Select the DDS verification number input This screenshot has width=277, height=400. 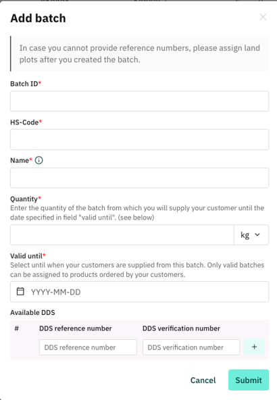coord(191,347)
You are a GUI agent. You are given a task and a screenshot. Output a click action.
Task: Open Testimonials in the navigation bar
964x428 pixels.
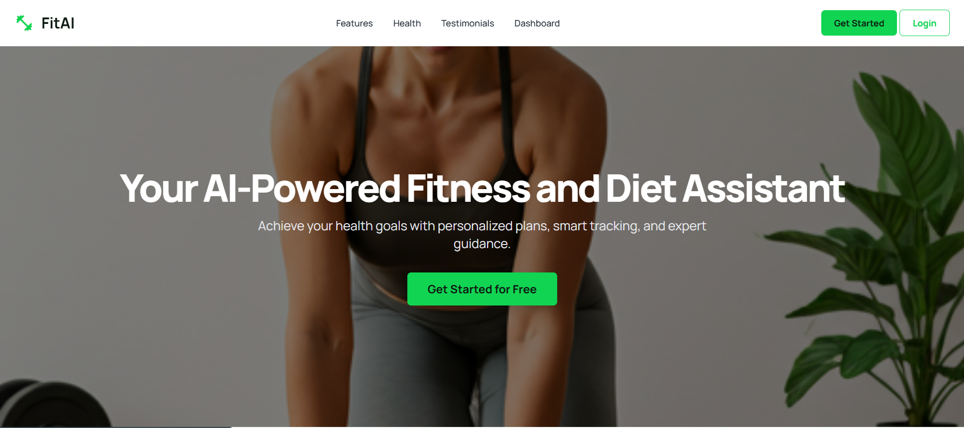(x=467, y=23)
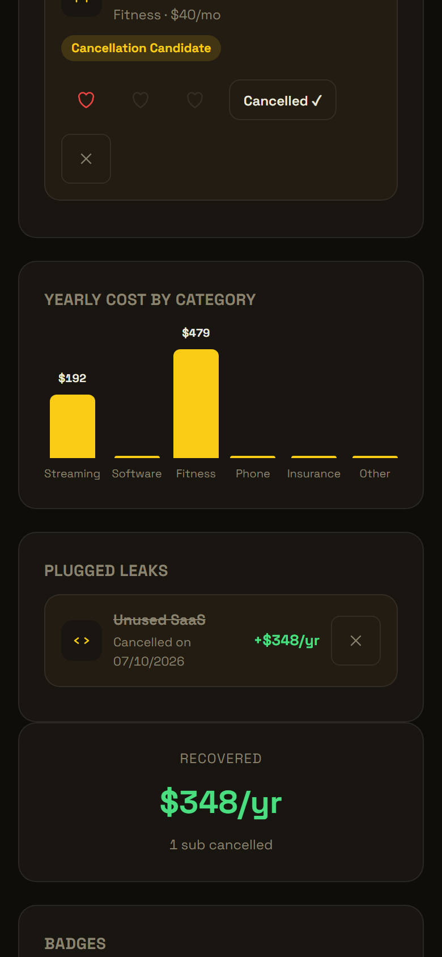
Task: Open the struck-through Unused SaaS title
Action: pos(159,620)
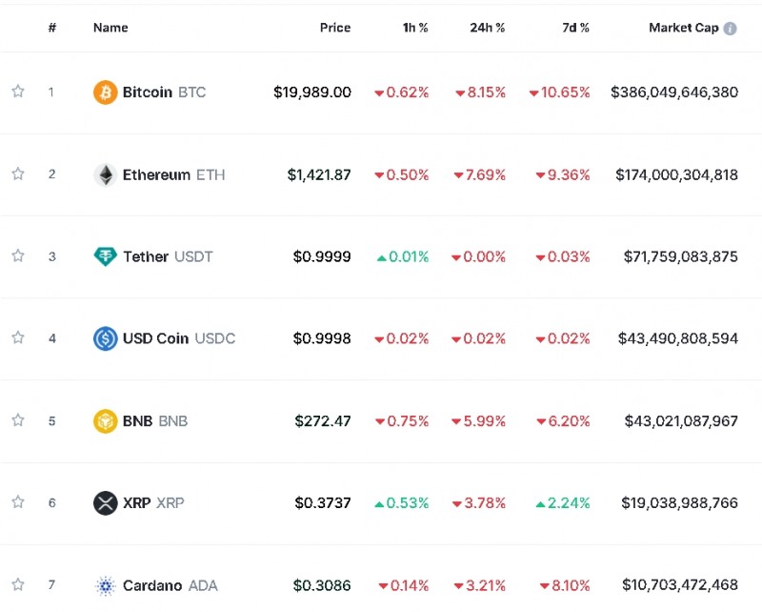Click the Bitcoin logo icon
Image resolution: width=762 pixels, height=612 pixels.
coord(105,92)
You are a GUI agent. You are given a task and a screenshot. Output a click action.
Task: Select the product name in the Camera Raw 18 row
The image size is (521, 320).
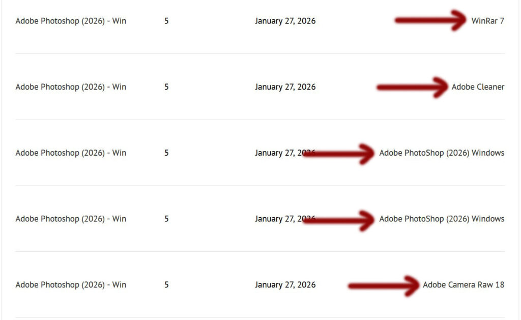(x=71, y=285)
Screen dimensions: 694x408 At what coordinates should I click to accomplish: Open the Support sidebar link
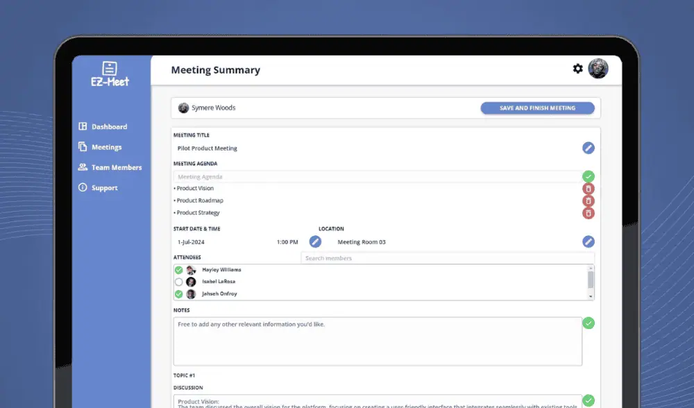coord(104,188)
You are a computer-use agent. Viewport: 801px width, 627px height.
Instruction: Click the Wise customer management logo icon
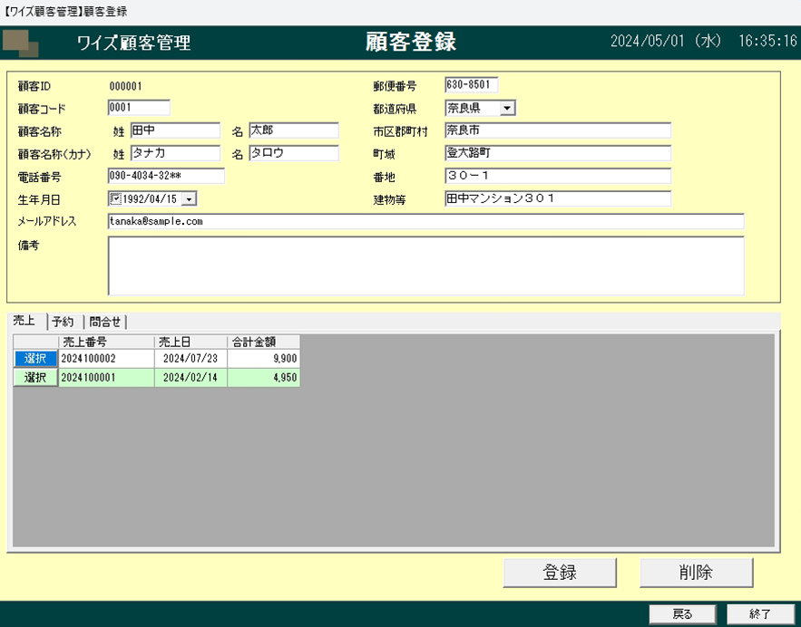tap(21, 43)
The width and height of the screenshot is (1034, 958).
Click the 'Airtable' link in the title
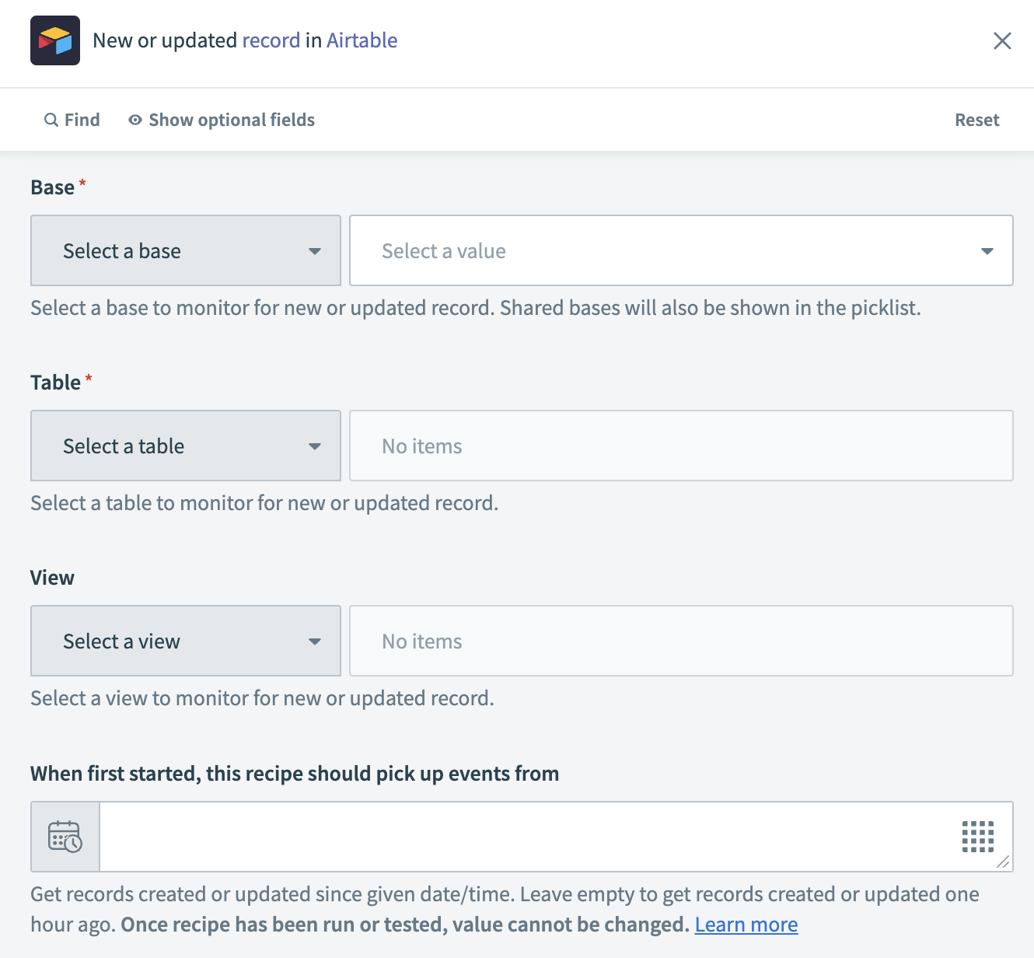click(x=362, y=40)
# # #
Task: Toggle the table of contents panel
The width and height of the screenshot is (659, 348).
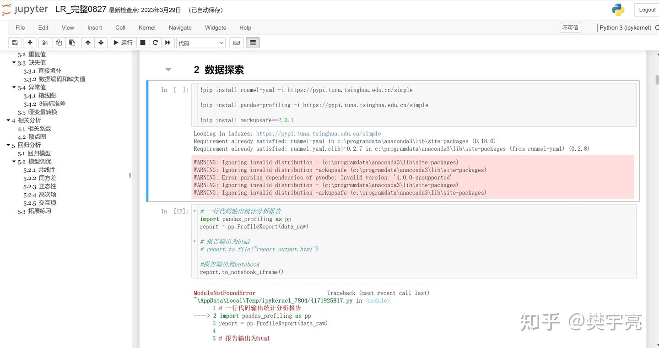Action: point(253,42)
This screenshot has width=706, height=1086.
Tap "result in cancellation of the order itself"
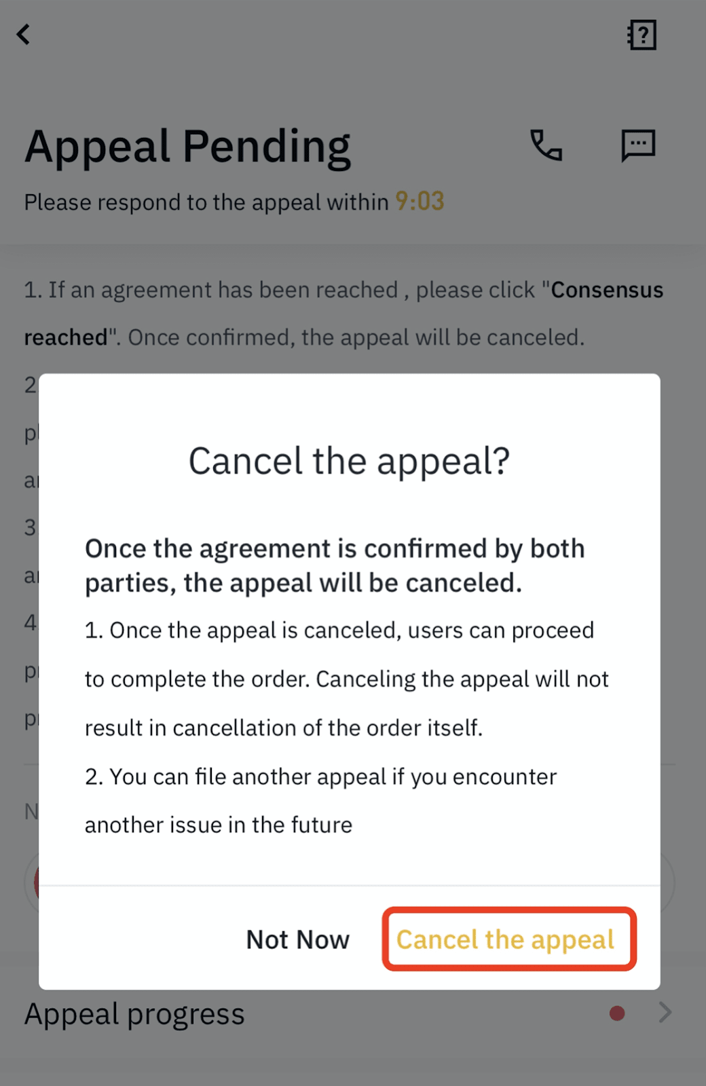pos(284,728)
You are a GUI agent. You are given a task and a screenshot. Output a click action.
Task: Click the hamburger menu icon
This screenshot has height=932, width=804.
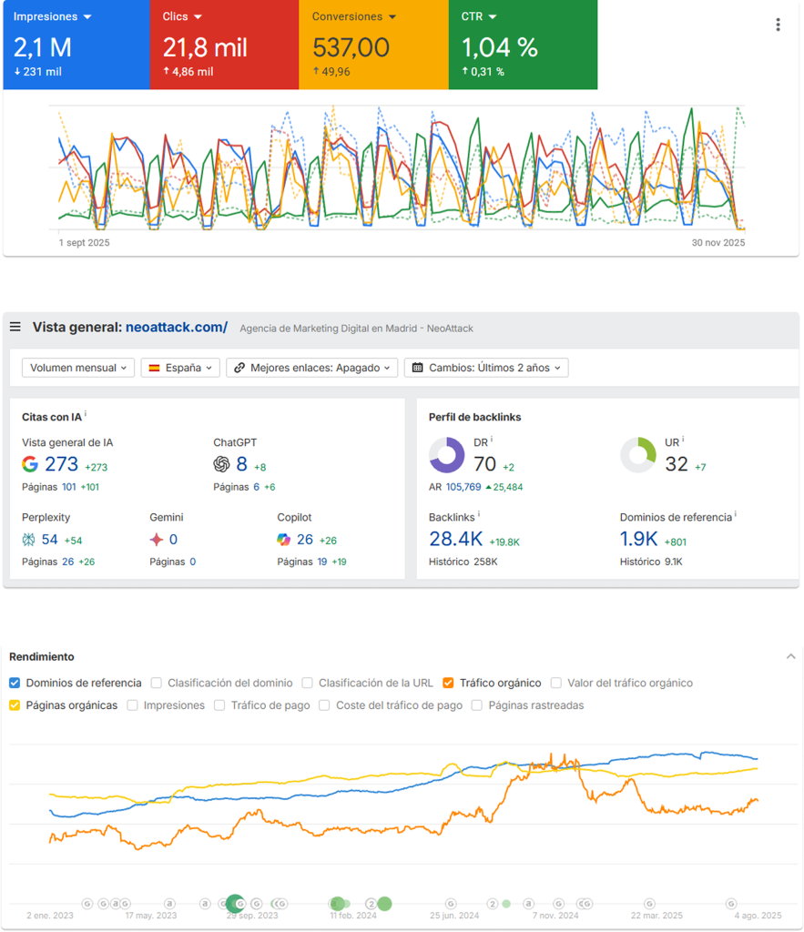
# # #
» **Problem details**
From the listing above, restate verbatim the lines running from the one with "Task: Toggle the table of contents panel" through the one with "This screenshot has height=932, width=804.", inclusive, but not the pictures.

» **Reply to the exercise**
Task: Toggle the table of contents panel
The width and height of the screenshot is (659, 348).
Action: point(253,42)
This screenshot has width=706, height=1086.
Tap "result in cancellation of the order itself"
pos(284,728)
You are a GUI agent. You are given a task and a screenshot. Output a click action.
Task: Click the hamburger menu icon
This screenshot has height=932, width=804.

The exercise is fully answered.